Inconsistent data continues to be the greatest data challenge in ESG and sustainable finance in Asia, according to 56% of respondents who responded to a poll conducted by Asifma and the Future and Sustainable Data Alliance (Fosda).
A report co-published by both associations said that data is inconsistent as there is no standardisation to measuring E, S and G factors. In addition, individual ESG metrics vary not only between industries and markets, but also between firms in the same industry, with the quality of company disclosures differing widely.
“Firms and investors are also navigating a confusing landscape of disclosure frameworks, incentive structures, data collection methods and assessment in various markets and jurisdictions by both the public and private sectors,” Matthew Chan, head of policy and regulatory affairs at Asifma, said in the report.
“There is also no single binding global taxonomy, with classification systems for ‘green’ assets or products differing widely across jurisdictions and industries.
“The industry wants to see greater harmonisation with a consistent principles-based approach that allows tailoring to each region’s specific conditions, including different levels of economic development, and which recognizes transitional activities and investments,” he added.
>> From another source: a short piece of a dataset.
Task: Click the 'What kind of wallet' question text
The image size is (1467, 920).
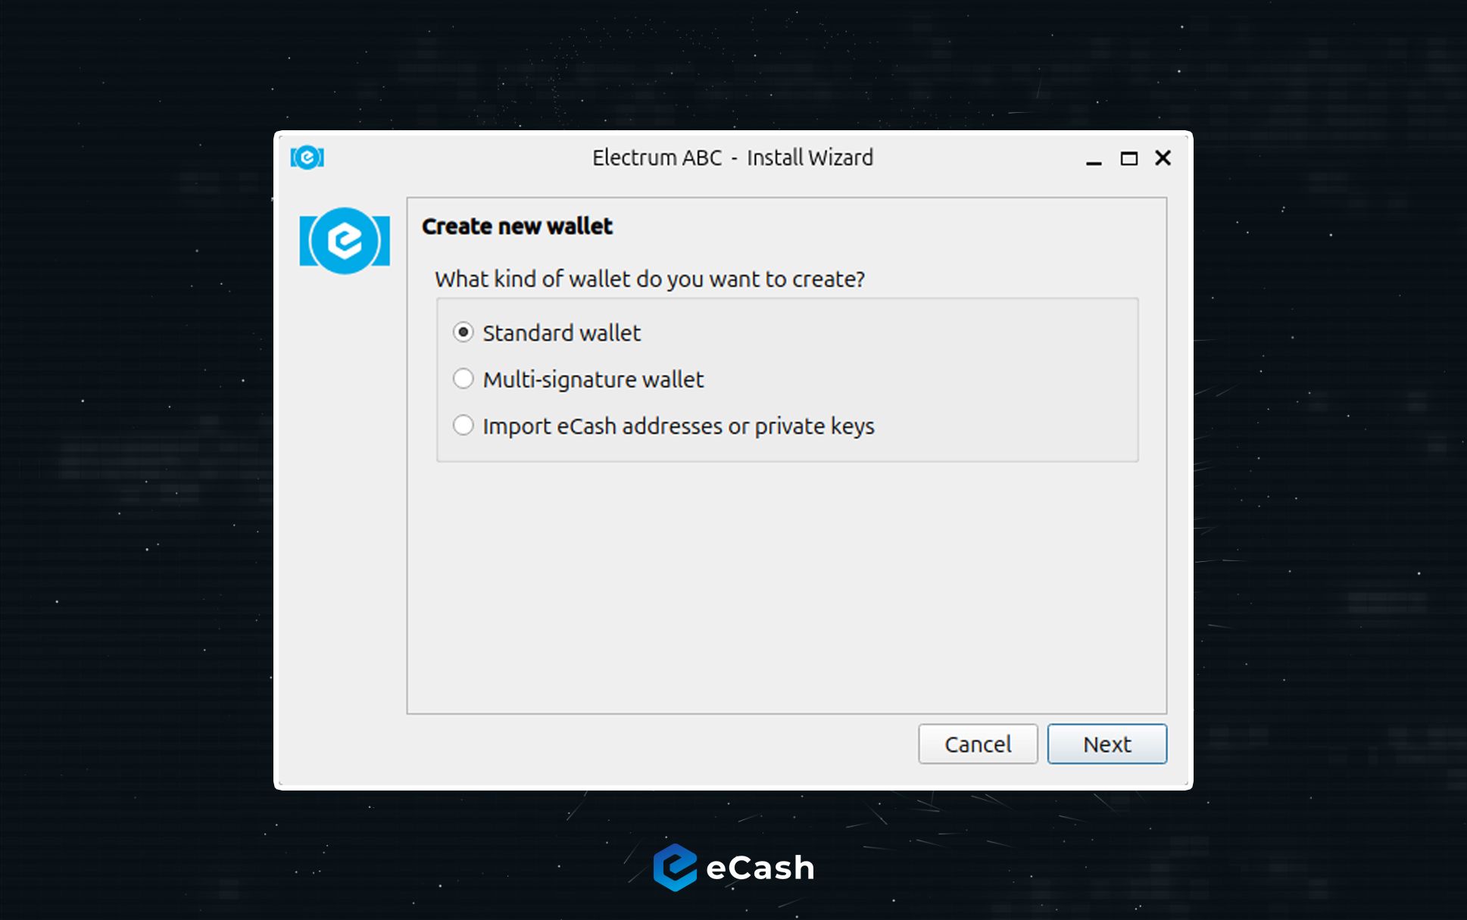Action: click(649, 279)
In the same poll, a further 35% of respondents cited ‘poor quality data’ as the greatest data challenge in ESG and sustainable finance. While there are many “quality third party providers”, reliance on a single data source can result in volatile indicators over time, and there are concerns regarding compatibility between vendors’ methodologies, as well as transparency regarding some methodologies, according to the report. In some cases, there are also concerns about the quality of the data provided itself.